### EXERCISE
Scan the listing below for the word "arrow" and copy every line that has it.

### GIVEN RECORDS
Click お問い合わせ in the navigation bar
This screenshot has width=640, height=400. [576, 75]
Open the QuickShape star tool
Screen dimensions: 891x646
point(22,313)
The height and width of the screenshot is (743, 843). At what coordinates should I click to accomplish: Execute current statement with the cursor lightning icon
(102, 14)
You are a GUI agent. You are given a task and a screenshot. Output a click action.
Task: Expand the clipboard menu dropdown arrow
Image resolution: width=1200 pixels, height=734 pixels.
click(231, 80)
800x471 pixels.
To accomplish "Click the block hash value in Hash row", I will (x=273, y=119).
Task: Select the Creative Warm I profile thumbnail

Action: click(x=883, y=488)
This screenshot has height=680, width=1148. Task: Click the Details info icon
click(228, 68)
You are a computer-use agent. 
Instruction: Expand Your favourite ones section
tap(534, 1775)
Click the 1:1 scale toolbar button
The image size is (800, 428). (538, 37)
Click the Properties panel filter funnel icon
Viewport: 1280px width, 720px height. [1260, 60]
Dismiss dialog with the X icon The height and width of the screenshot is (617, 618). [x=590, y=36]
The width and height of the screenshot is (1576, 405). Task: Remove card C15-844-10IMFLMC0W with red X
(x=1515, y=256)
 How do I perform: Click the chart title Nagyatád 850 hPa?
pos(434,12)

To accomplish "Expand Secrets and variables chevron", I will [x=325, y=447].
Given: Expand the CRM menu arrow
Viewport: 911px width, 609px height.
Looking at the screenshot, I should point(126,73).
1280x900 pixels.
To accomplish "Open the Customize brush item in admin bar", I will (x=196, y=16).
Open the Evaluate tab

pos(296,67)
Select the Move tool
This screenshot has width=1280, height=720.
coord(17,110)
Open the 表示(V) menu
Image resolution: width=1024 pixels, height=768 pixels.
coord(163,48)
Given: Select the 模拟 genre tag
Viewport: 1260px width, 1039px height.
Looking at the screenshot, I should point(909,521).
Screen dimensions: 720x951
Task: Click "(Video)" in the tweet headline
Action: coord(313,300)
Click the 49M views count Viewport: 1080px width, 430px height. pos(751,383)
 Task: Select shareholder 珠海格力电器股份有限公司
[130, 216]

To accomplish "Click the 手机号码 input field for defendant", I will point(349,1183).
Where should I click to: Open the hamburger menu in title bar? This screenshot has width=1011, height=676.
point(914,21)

### COMPLETED EXERCISE
Task: Expand the clipboard menu dropdown arrow
Given: Expand the CRM menu arrow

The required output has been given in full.